The U4,U5,U6 complex binds, and U6 replaces the U1 position. U1 and U4 leave. The remaining complex then performs two transesterification reactions. In the first transesterification, 5' end of the intron is cleaved from the upstream exon and joined to the branch site A by a 2',5'-phosphodiester linkage. In the second transesterification, the 3' end of the intron is cleaved from the downstream exon, and the two exons are joined by a phosphodiester bond. The intron is then released in lariat form and degraded.
Regulatory elements and proteins
Splicing is regulated by trans-acting proteins and corresponding cis-acting regulatory sites on the pre-mRNA. However, as part of the complexity of alternative splicing, it is noted that the effects of a splicing factor are frequently position-dependent. That is, a splicing factor that serves as a splicing activator when bound to an intronic enhancer element may serve as a repressor when bound to its splicing element in the context of an exon, and vice versa. The secondary structure of the pre-mRNA transcript also plays a role in regulating splicing, such as by bringing together splicing elements or by masking a sequence that would otherwise serve as a binding element for a splicing factor. Together, these elements form a "splicing code" that governs how splicing will occur under different cellular conditions.There are two major types of cis-acting RNA sequence elements present in pre-mRNAs and they have corresponding trans-acting RNA-binding proteins. Splicing silencers are sites to which splicing repressor proteins bind, reducing the probability that a nearby site will be used as a splice junction. These can be located in the intron itself or in a neighboring exon. They vary in sequence, as well as in the types of proteins that bind to them. The majority of splicing repressors are heterogeneous nuclear ribonucleoproteins such as hnRNPA1 and polypyrimidine tract-binding protein. Splicing enhancers are sites to which splicing activator proteins bind, increasing the probability that a nearby site will be used as a splice junction. These also may occur in the intron or exon. Most of the activator proteins that bind to ISEs and ESEs are members of the SR protein family. Such proteins contain RNA recognition motifs and arginine and serine-rich domains.

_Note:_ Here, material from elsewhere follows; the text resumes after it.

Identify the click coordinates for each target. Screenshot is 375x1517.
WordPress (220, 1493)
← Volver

In general, the determinants of splicing work in an inter-dependent manner that depends on context, so that the rules governing how splicing is regulated form a splicing code. The presence of a particular cis-acting RNA sequence element may increase the probability that a nearby site will be spliced in some cases, but decrease the probability in other cases, depending on context. The context within which regulatory elements act includes cis-acting context that is established by the presence of other RNA sequence features, and trans-acting context that is established by cellular conditions. For example, some cis-acting RNA sequence elements influence splicing only if multiple elements are present in the same region so as to establish context. As another example, a cis-acting element can have opposite effects on splicing, depending on which proteins are expressed in the cell. The adaptive significance of splicing silencers and enhancers is attested by studies showing that there is strong selection in human genes against mutations that produce new silencers or disrupt existing enhancers.